---------- TASK INPUTS

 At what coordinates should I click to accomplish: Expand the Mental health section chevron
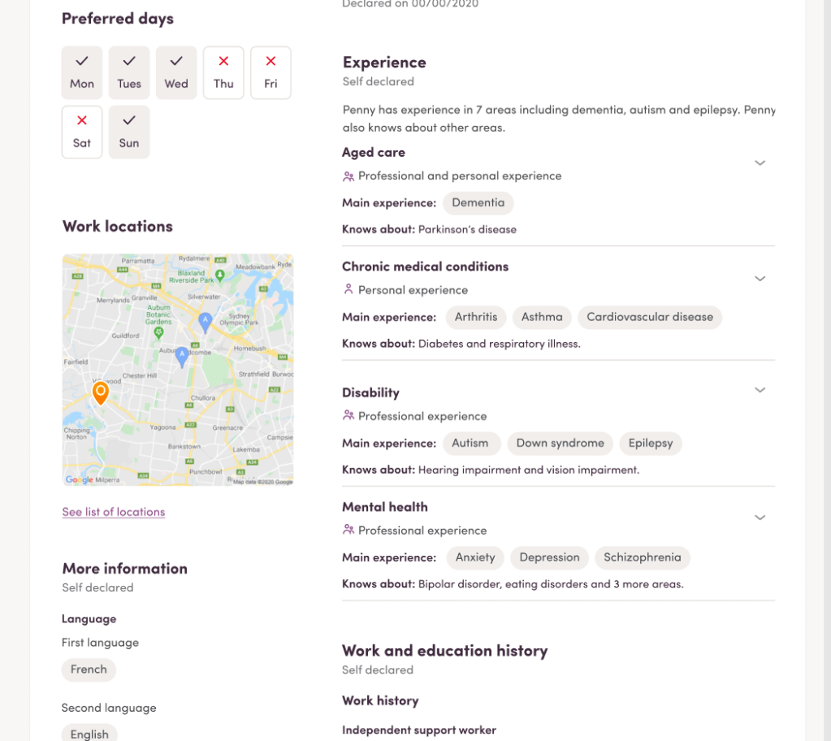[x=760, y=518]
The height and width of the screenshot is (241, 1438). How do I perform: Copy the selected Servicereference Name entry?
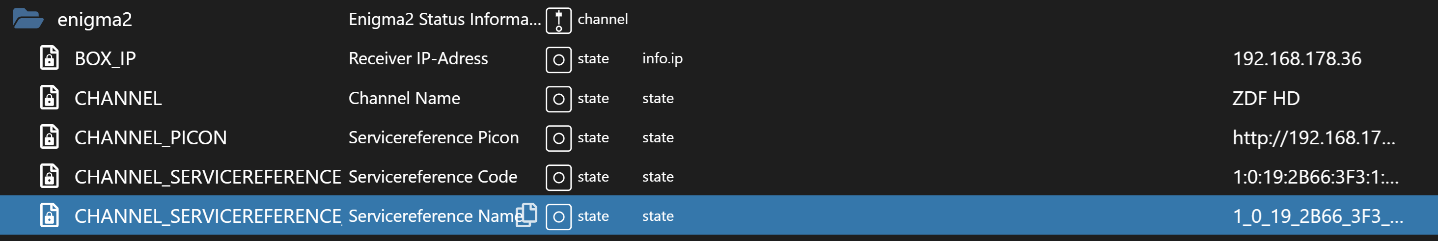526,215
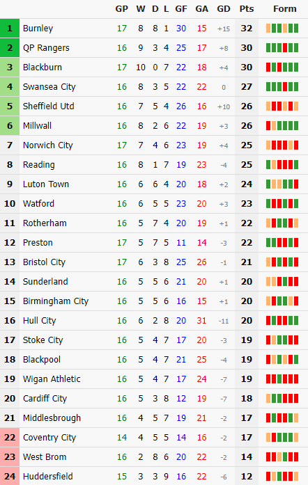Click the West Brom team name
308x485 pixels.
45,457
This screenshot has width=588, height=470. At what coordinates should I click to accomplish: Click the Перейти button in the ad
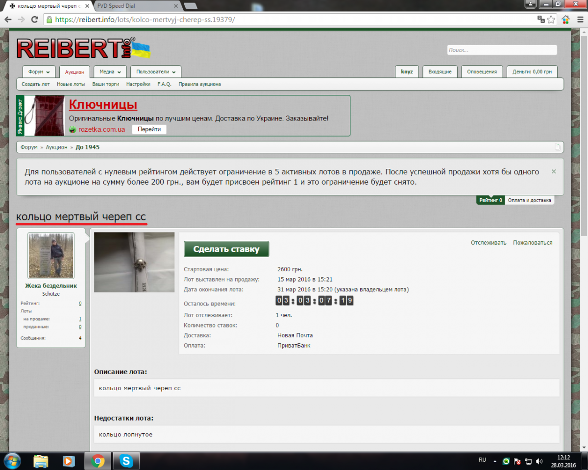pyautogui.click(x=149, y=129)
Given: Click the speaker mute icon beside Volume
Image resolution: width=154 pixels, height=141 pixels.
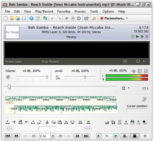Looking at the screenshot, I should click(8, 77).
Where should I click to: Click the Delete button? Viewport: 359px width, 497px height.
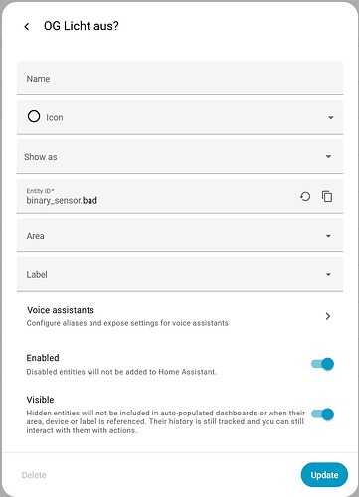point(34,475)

--------------------
---------- TASK INPUTS

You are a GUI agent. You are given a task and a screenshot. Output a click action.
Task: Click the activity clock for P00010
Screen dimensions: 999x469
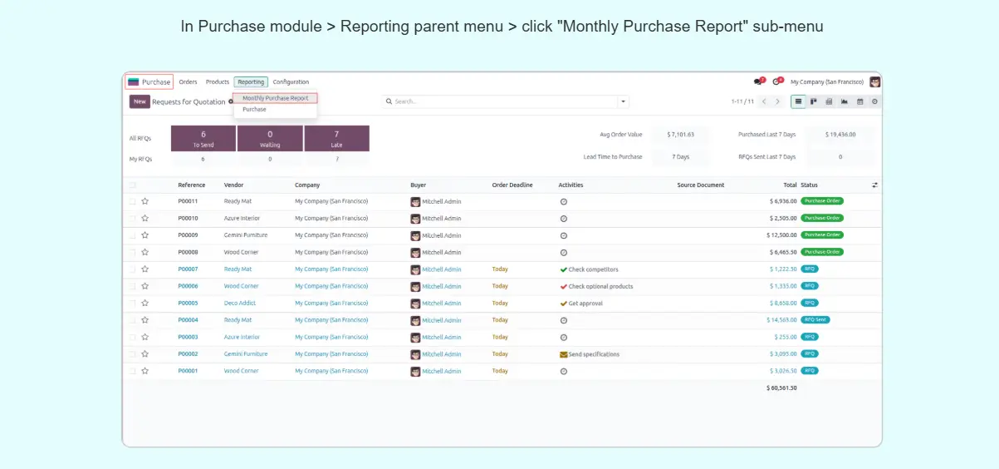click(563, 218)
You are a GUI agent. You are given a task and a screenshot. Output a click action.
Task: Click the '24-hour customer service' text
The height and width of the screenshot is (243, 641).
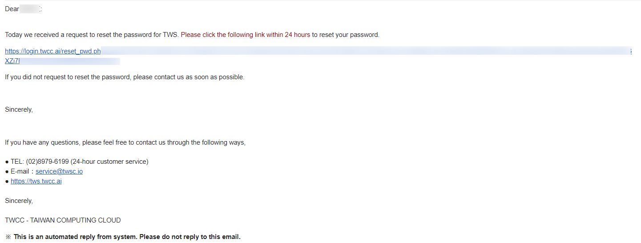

--------------------

WHAT IS BEING ASKED: Please transcribe exactly the part of the records that opens with the line containing "This screenshot has" and closes with the line containing "Given: Click the", both ends included, and leave out the pictures.

FINISHED EXERCISE:
This screenshot has width=588, height=470. At what coordinates should I click to accomplish: Click the Перейти button in the ad
pyautogui.click(x=149, y=129)
Given: Click the speaker mute icon beside Volume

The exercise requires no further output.